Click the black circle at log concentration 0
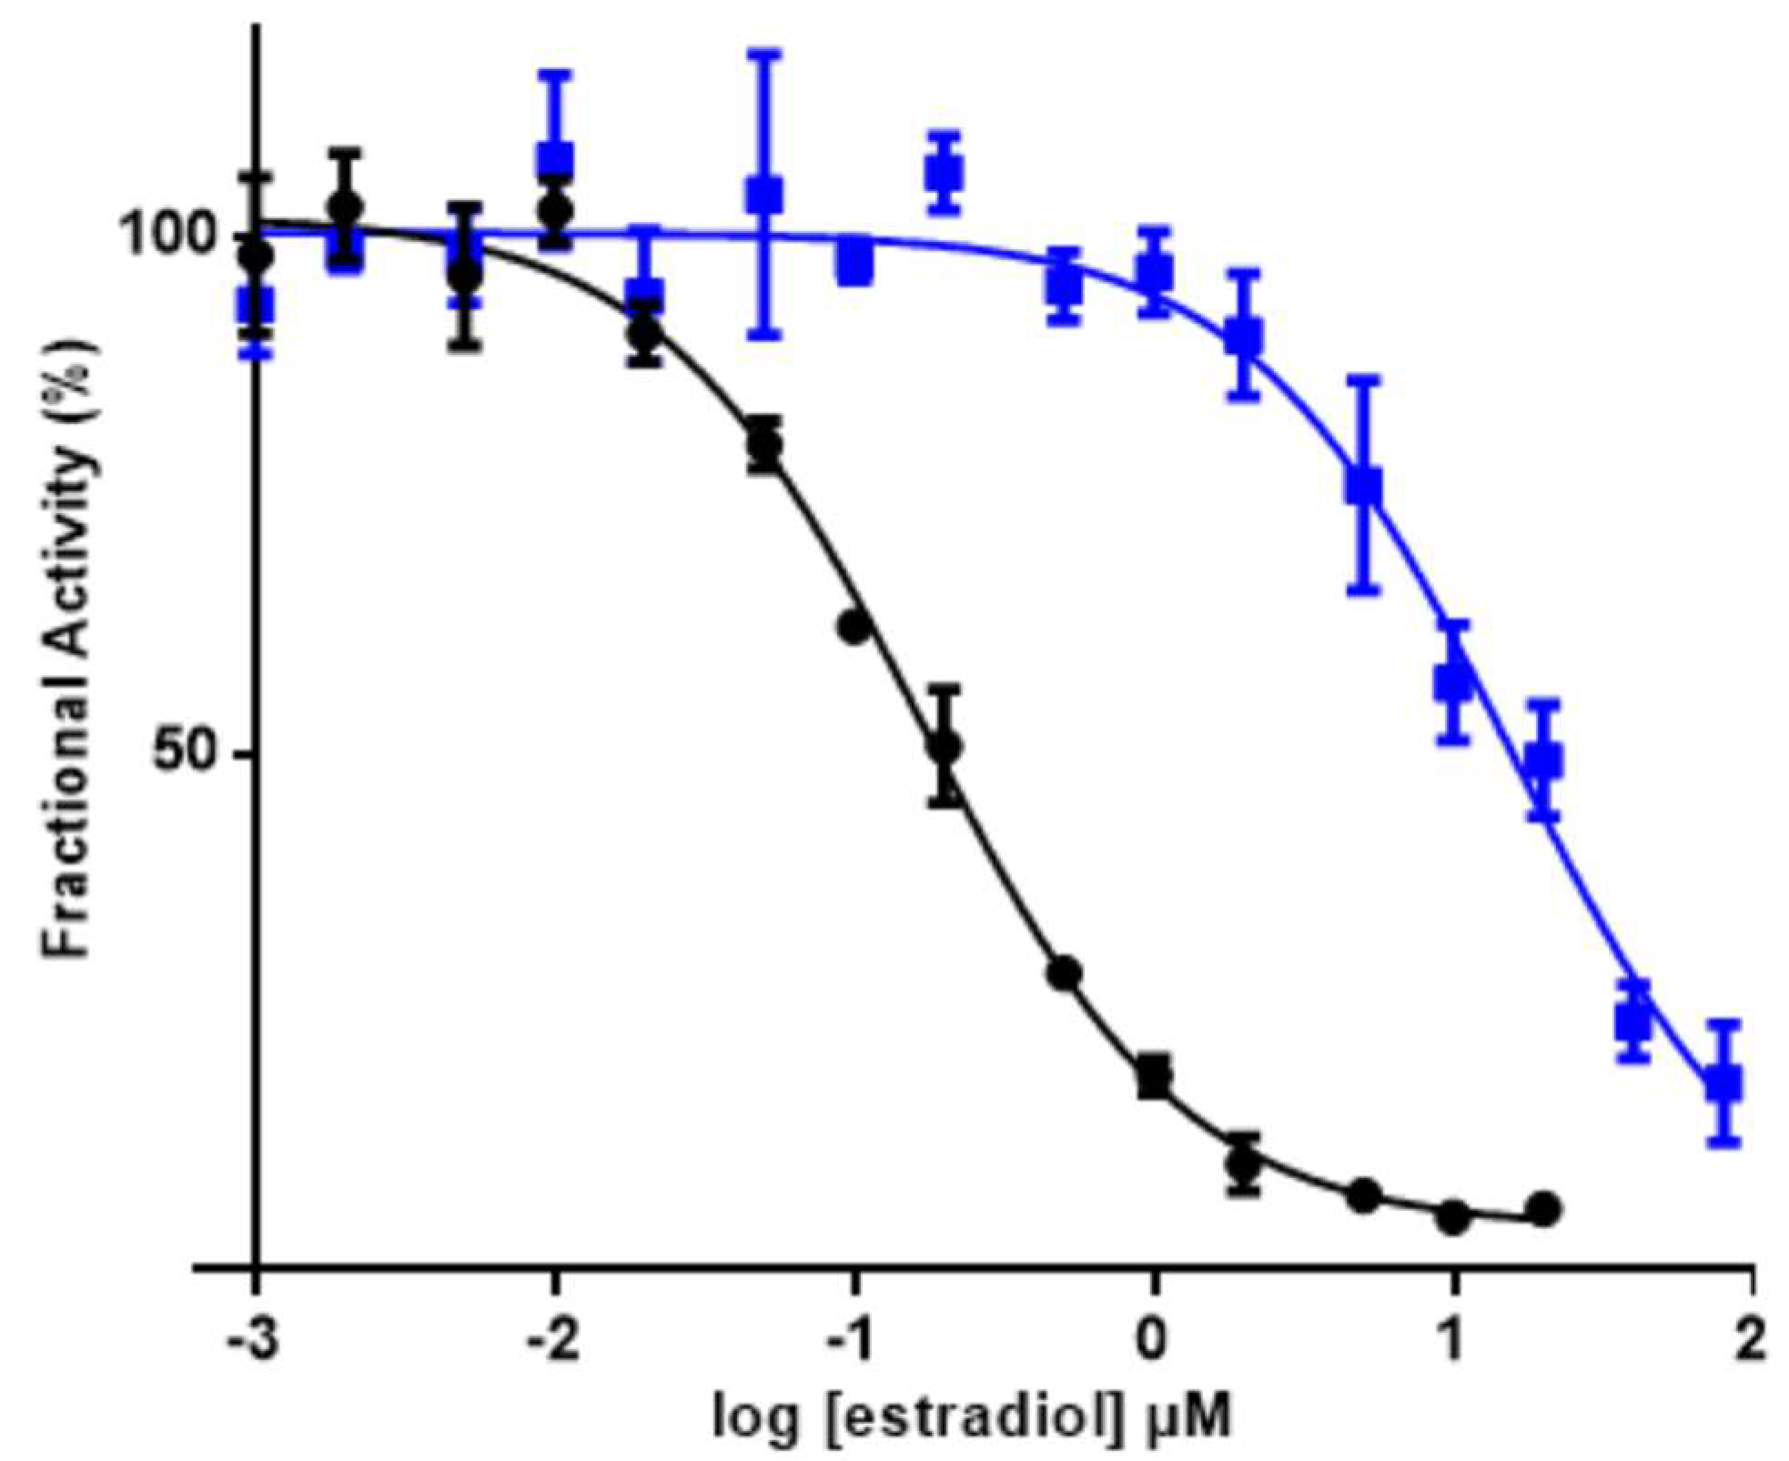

+ + + + +

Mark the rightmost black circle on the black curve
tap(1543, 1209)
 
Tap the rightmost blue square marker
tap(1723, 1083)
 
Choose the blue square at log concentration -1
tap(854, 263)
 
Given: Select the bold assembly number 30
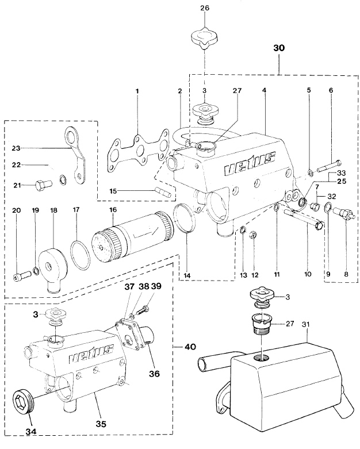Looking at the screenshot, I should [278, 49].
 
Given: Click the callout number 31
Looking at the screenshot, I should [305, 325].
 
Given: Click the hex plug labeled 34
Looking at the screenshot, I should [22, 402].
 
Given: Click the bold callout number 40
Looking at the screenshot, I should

+ + + + +

**Exercise aim:**
Give everything from the line containing "Tap the rightmost blue square marker" down to the line containing "tap(854, 263)" as a JSON list of strings, one string per line, with blank lines left out.

**Worked answer:**
[
  "Tap the rightmost blue square marker",
  "tap(1723, 1083)",
  "Choose the blue square at log concentration -1",
  "tap(854, 263)"
]